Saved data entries
——

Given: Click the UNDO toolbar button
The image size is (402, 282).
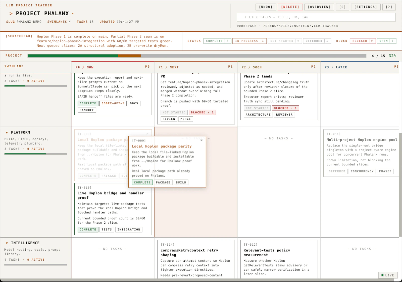Looking at the screenshot, I should click(266, 7).
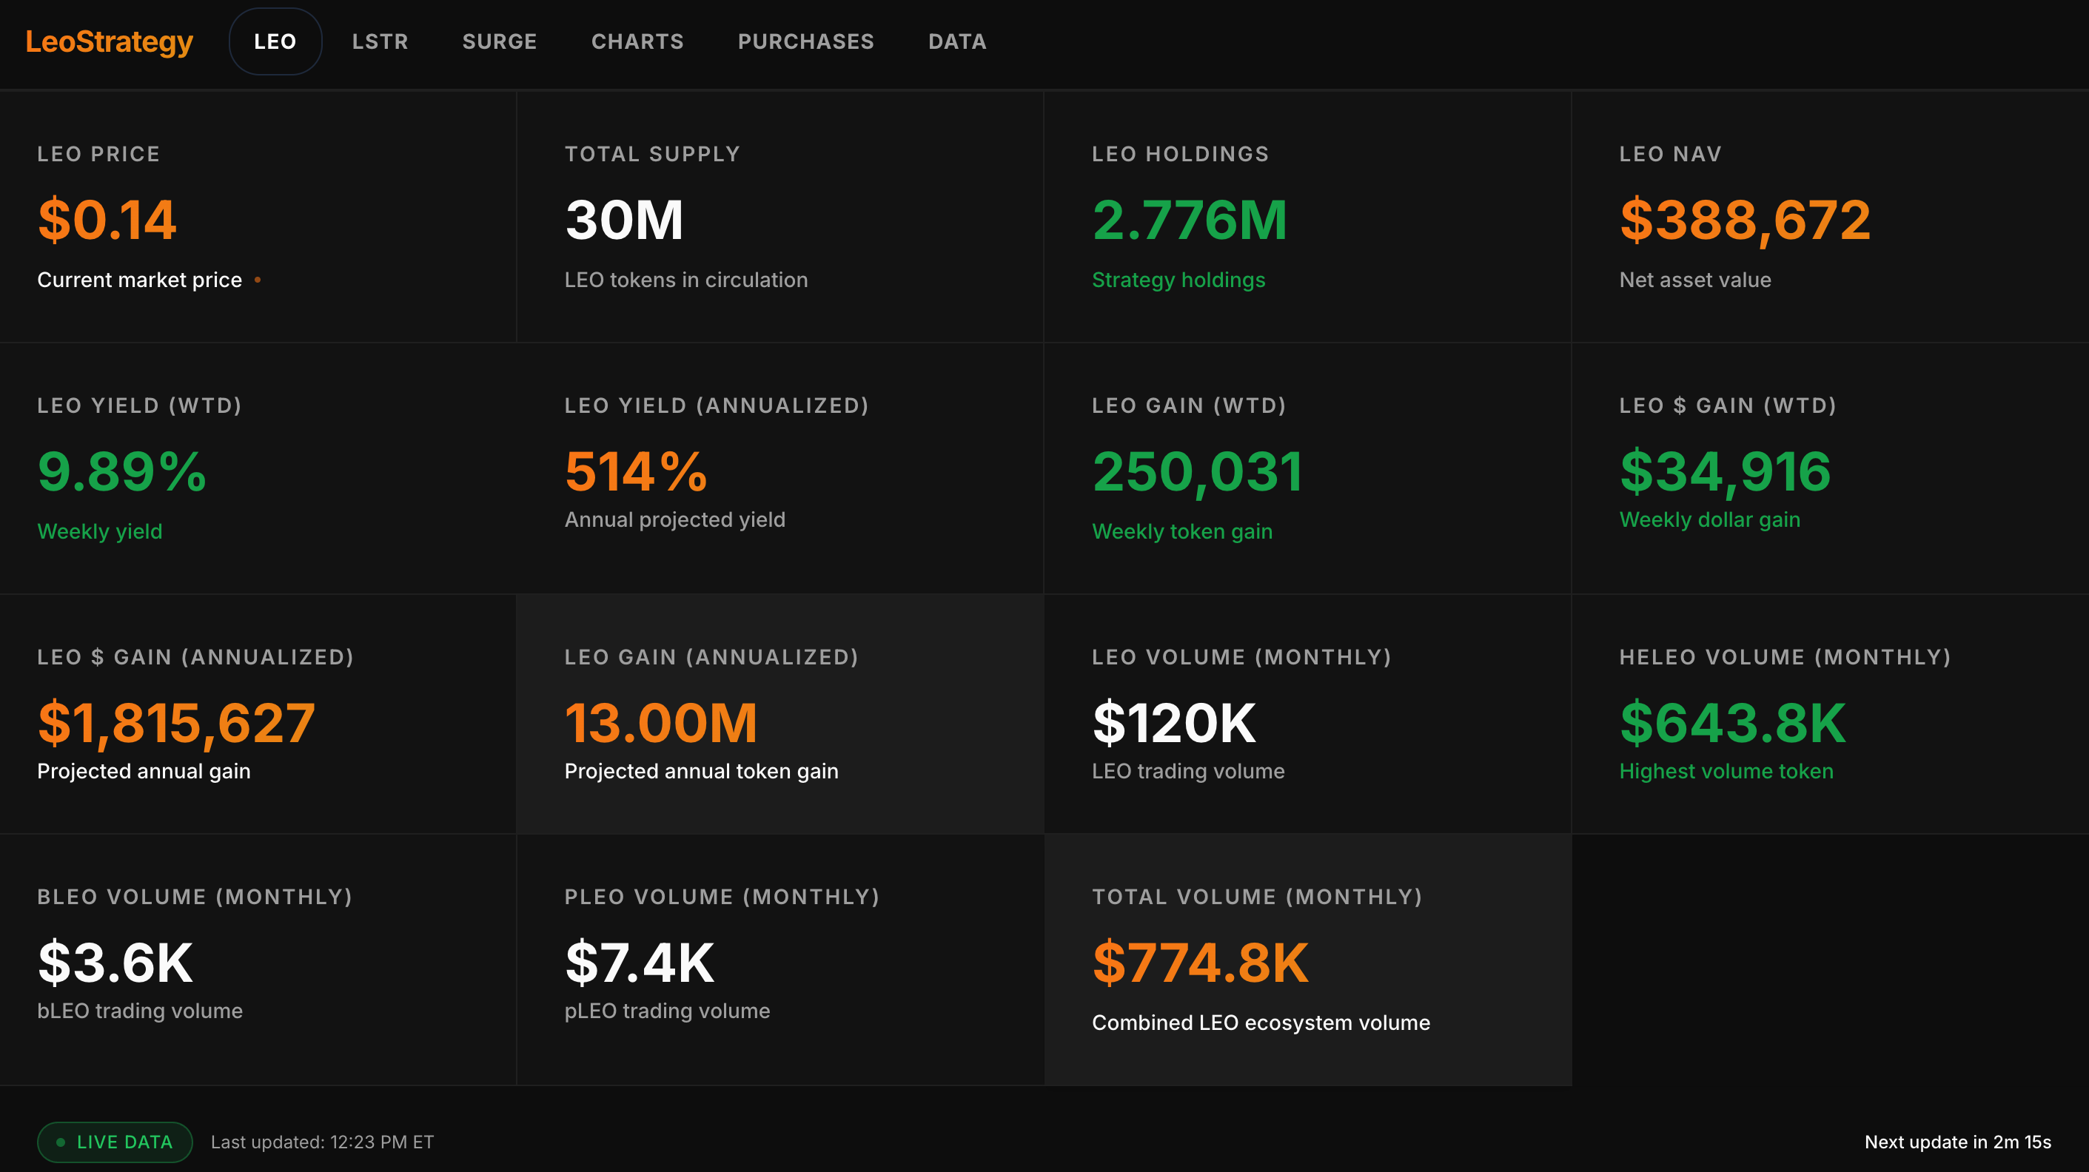
Task: Go to the CHARTS tab
Action: pos(637,41)
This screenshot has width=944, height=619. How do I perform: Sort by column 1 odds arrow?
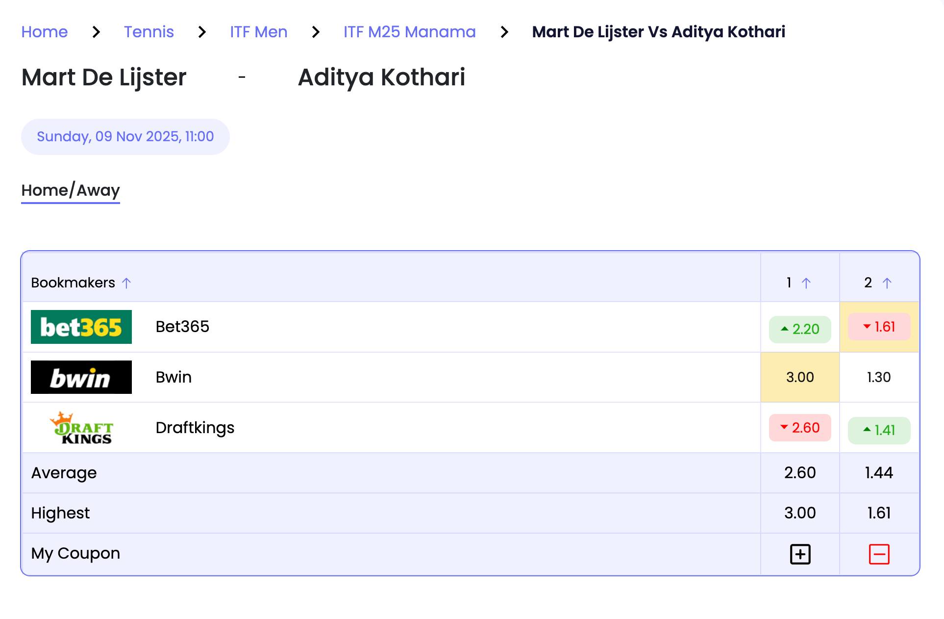click(806, 283)

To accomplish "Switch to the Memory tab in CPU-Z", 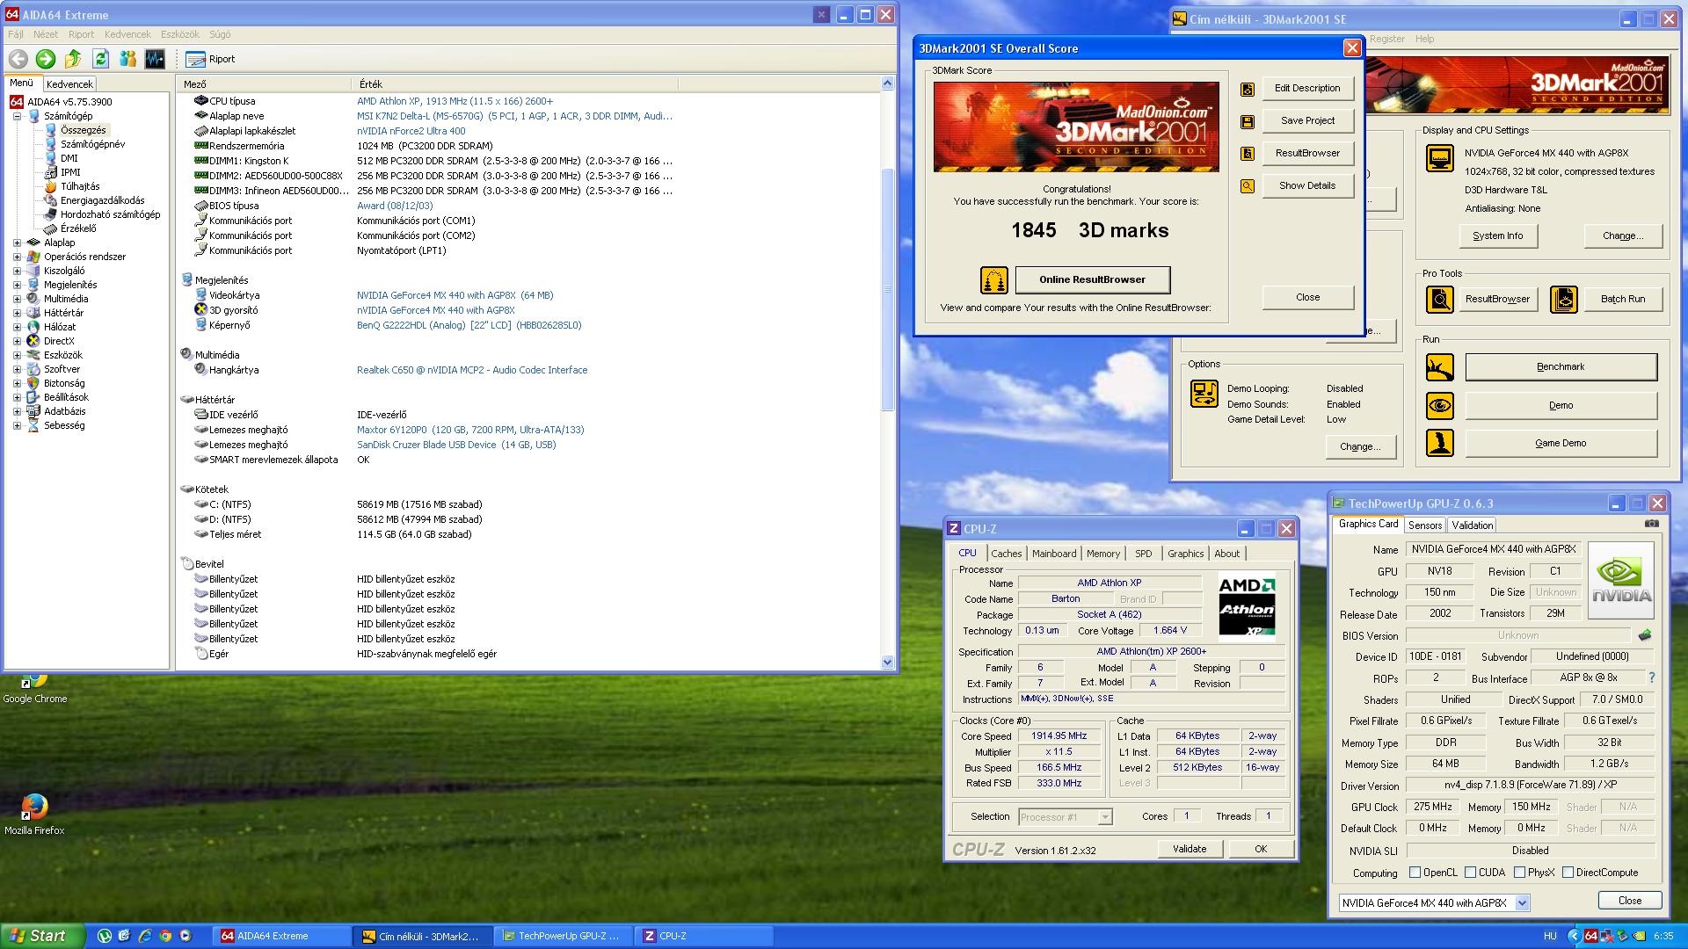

——

▶ [WORK REQUIRED]
Each line above must be set down exactly, though no picture should be carried over.

▶ [EXPECTED ANSWER]
Given: Click the UNDO toolbar button
The image size is (402, 282).
Looking at the screenshot, I should click(266, 7).
Task: Go to the CHARTS tab
Action: pos(637,41)
This screenshot has width=944, height=619. How do I perform: Sort by column 1 odds arrow?
click(806, 283)

To accomplish "Switch to the Memory tab in CPU-Z", 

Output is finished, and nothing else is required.